### RECORDS FOR PROCESSING

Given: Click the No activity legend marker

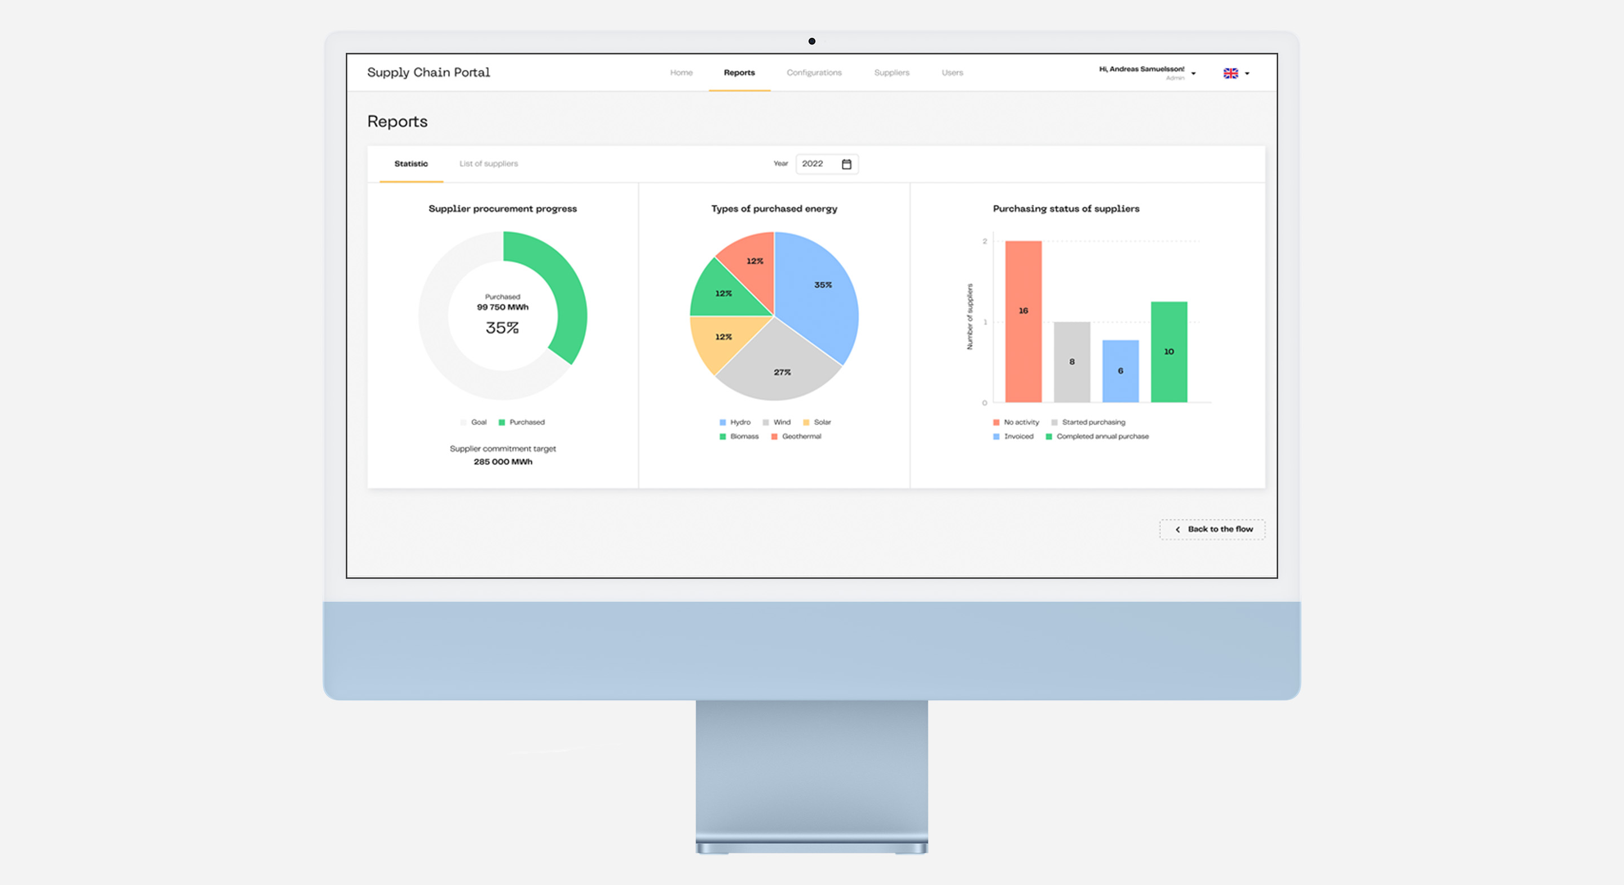Looking at the screenshot, I should click(x=996, y=422).
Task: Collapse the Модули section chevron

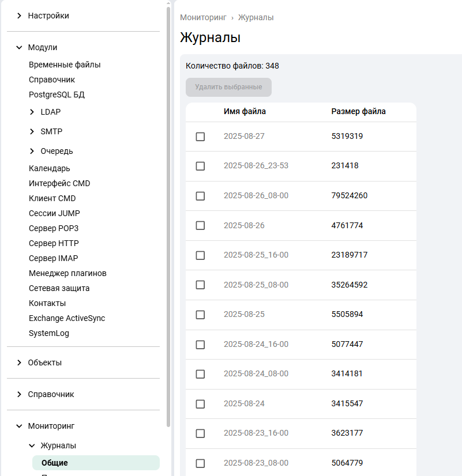Action: pyautogui.click(x=19, y=48)
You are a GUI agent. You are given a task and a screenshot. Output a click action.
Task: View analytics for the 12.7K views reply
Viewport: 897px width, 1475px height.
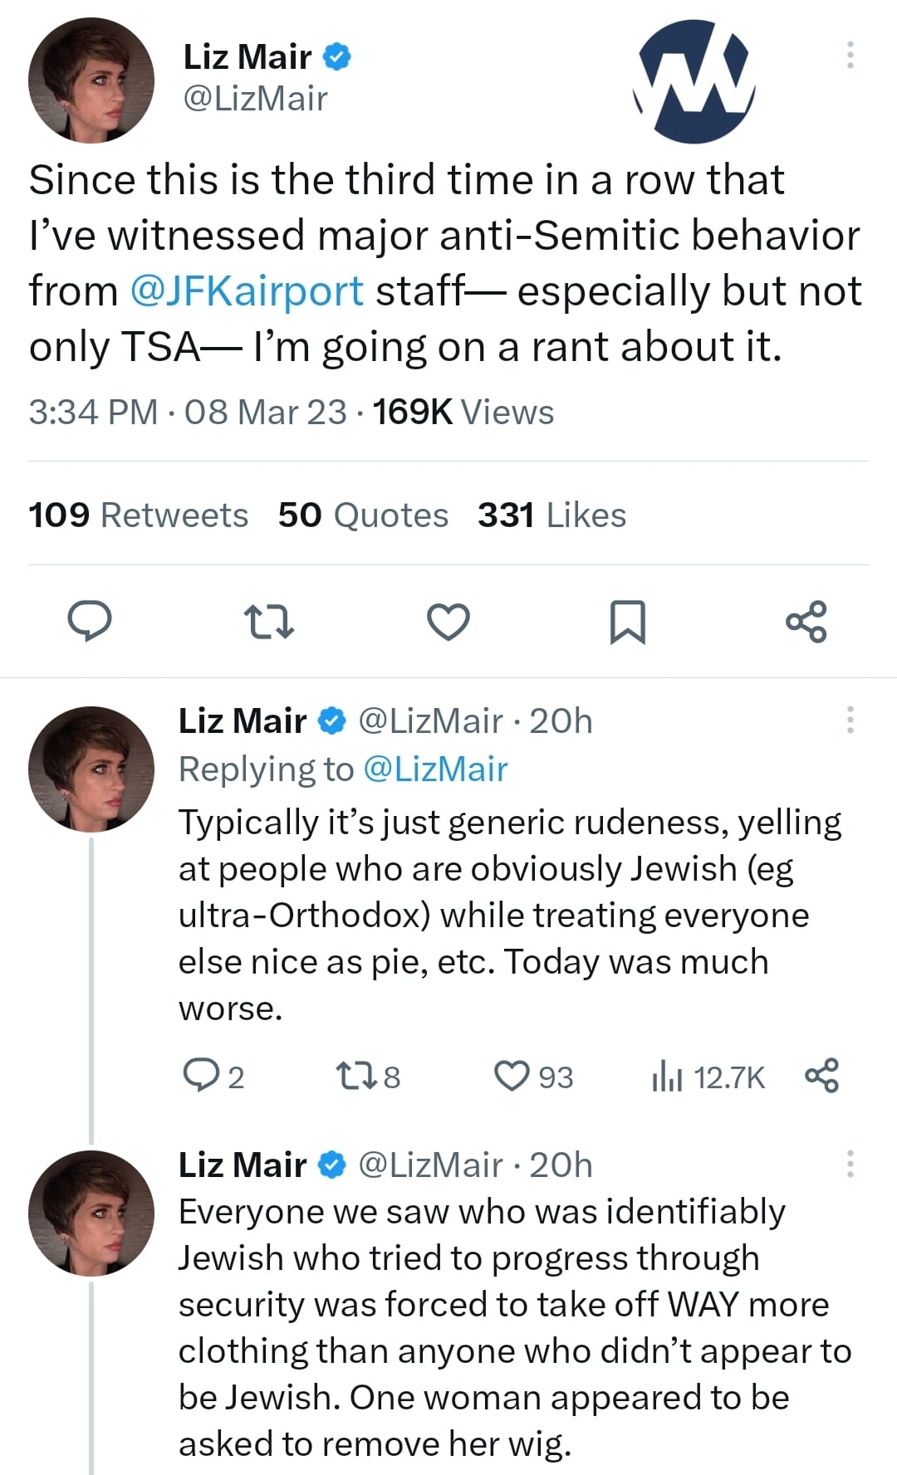tap(667, 1077)

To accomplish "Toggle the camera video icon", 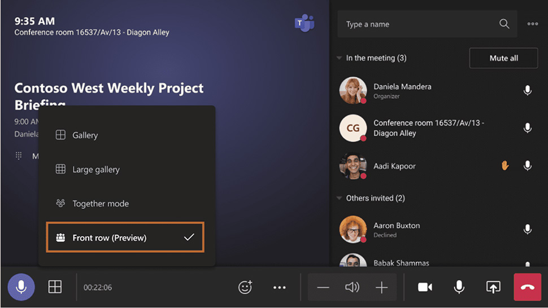I will click(425, 287).
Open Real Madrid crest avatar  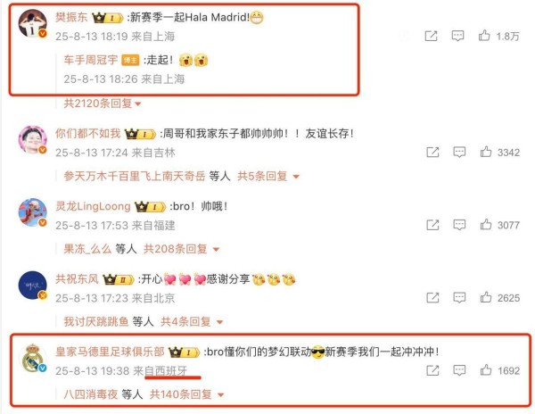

######

Reproduce the data from its first line through the line containing "Action: pyautogui.click(x=19, y=48)", including that line, and leave the pictures out.

● RESPONSE:
Given: Click the No activity legend marker

Looking at the screenshot, I should click(x=996, y=422).
Task: Collapse the Модули section chevron

Action: pyautogui.click(x=19, y=48)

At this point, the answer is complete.